The initiatives echo some of Beijing’s long-standing talking points and are largely short on detail and heavy on rhetoric.

But together, analysts say, they present a case that a US-led system is no longer suited for the current era — and signal a concerted push to reshape the post-World War II order championed by it and other Western democracies.

That current international framework was designed to ensure, in theory at least, that even as governments have sovereignty over their countries, they also share rules and principles to ensure peace and uphold basic political and human rights for their populations.

China has benefited from that order, supercharging its economy off World Bank loans and expanded opportunities under the World Trade Organization, which Washington backed Beijing to join in 2001 in the hope it would help liberalize the Communist country.

Just over two decades later, Beijing is chafing under it.

The US and its allies have watched warily as Beijing has not only grown economically competitive, but increasingly assertive in the South China Sea and beyond and more repressive and authoritarian at home.

This has driven Washington’s efforts to restrict Chinese access to sensitive technology and impose economic sanctions, which Beijing sees as bald-faced actions to suppress and contain it.

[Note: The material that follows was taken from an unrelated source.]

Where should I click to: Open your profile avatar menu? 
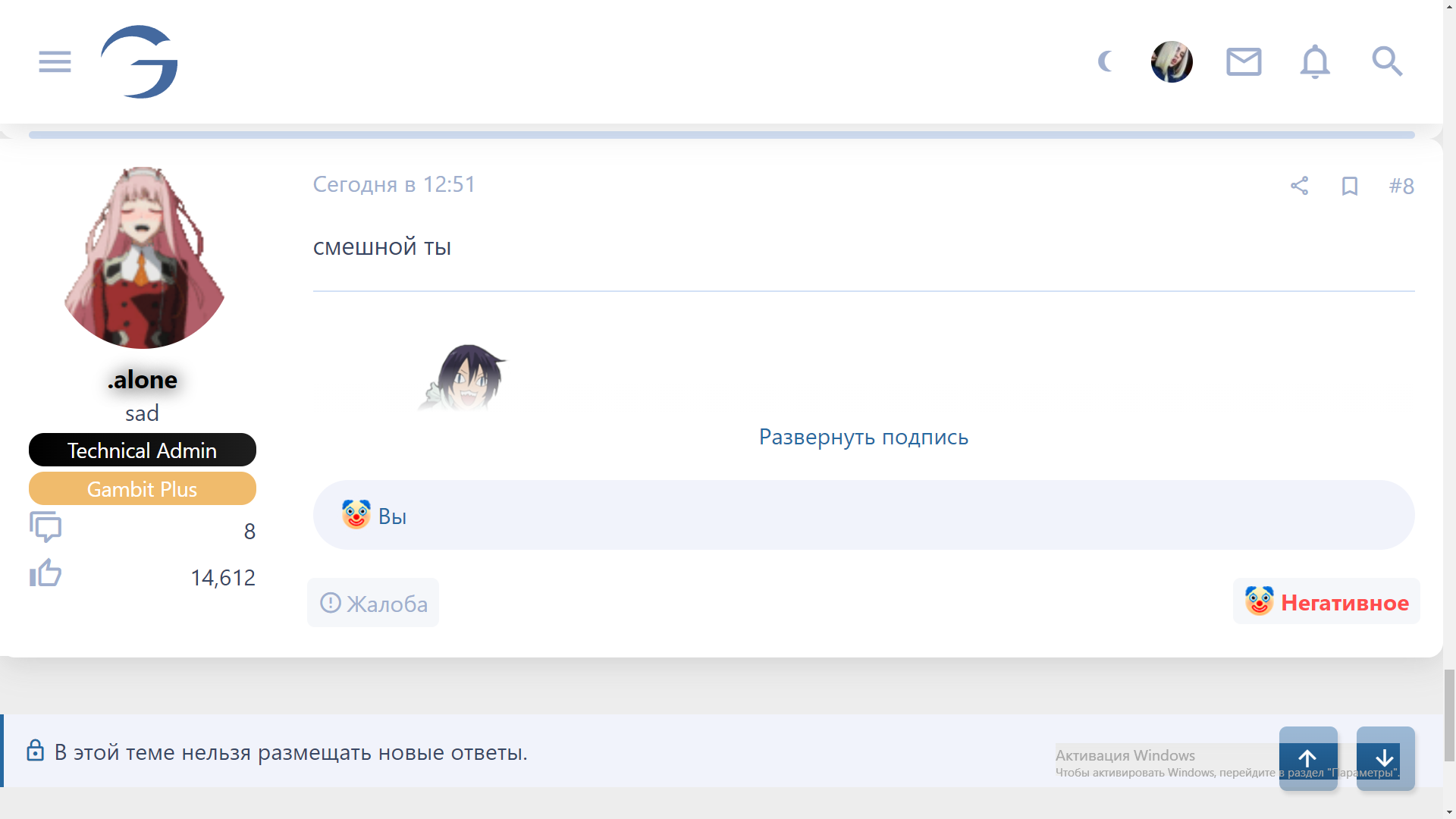(1172, 61)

The US and other nations have decried Beijing’s intimidation of the self-ruling democracy of Taiwan and tried to hold it to account for alleged human rights violations in Tibet, Hong Kong, and Xinjiang, the latter of which a UN human rights office last year said could amount to “crimes against humanity” — a charge Beijing denies.

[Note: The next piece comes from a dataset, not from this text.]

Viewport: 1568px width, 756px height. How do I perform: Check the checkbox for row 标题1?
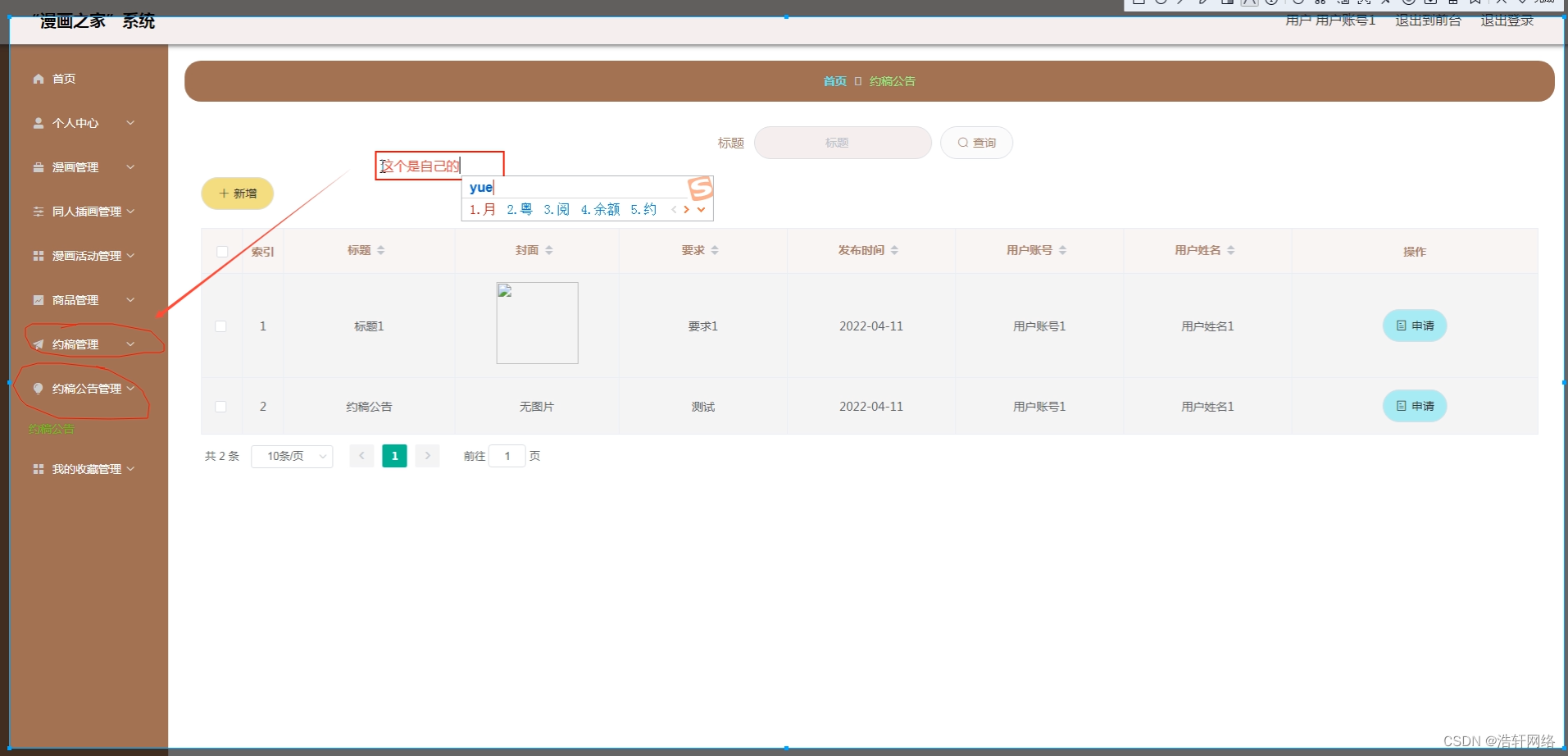tap(220, 326)
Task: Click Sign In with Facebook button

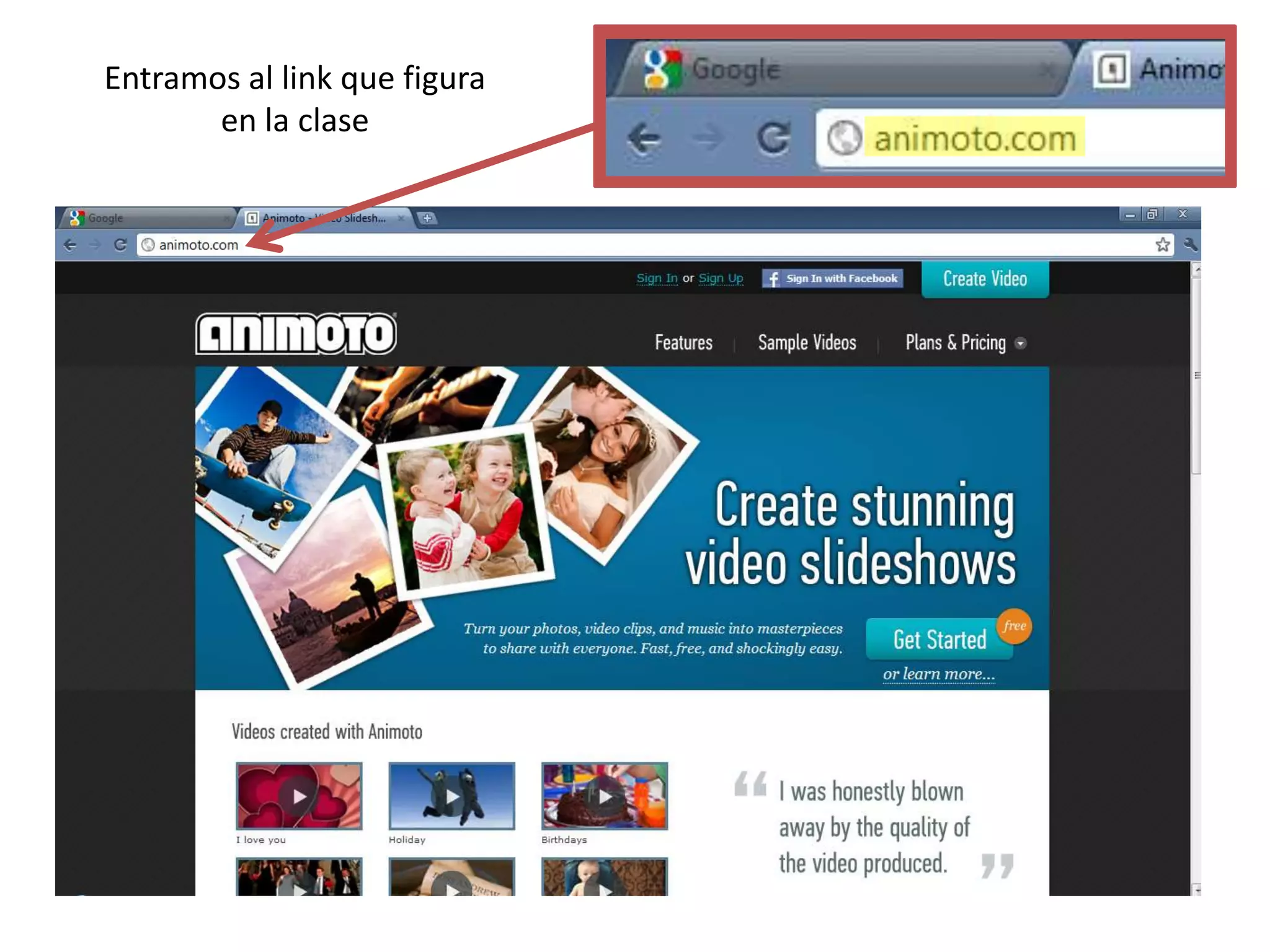Action: (833, 278)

In response, Xi has ramped up longstanding efforts to undercut the concept of universal human rights.

“Different civilizations” had their own perceptions of shared human “values,” Xi told leaders of political parties and organizations from some 150 countries earlier this year as he launched China’s “Global Civilization Initiative.” Countries wouldn’t “impose their own values or models on others” if China were setting the agenda, he implied.

This builds on Beijing’s argument that governments’ efforts to improve their people’s economic status equates to upholding their human rights, even if those people have no freedom to speak out against their rulers.

It also links to what observers say is growing confidence among Chinese leaders in their governance model, which they see as having played a genuinely positive role to foster economic growth globally and reduce poverty — in contrast to a US that has waged wars, sparked a major global financial crisis and faces fraught politics at home.

“All this makes China think America is quickly declining,” said Shanghai-based foreign policy analyst Shen Dingli, who says this feeds Xi’s drive not to overturn the existing world order, but revamp it.

Beijing, he added, sees the US as merely “paying lip service” to the “liberal order” to hurt other countries.

“(China asks) ‘who is more prone to peace and who is less capable of leading the world?’ This has beefed up China’s self-image, (and this idea that) ‘We are great and we should be greater — and we should let the world realize it’s our time,’” he said.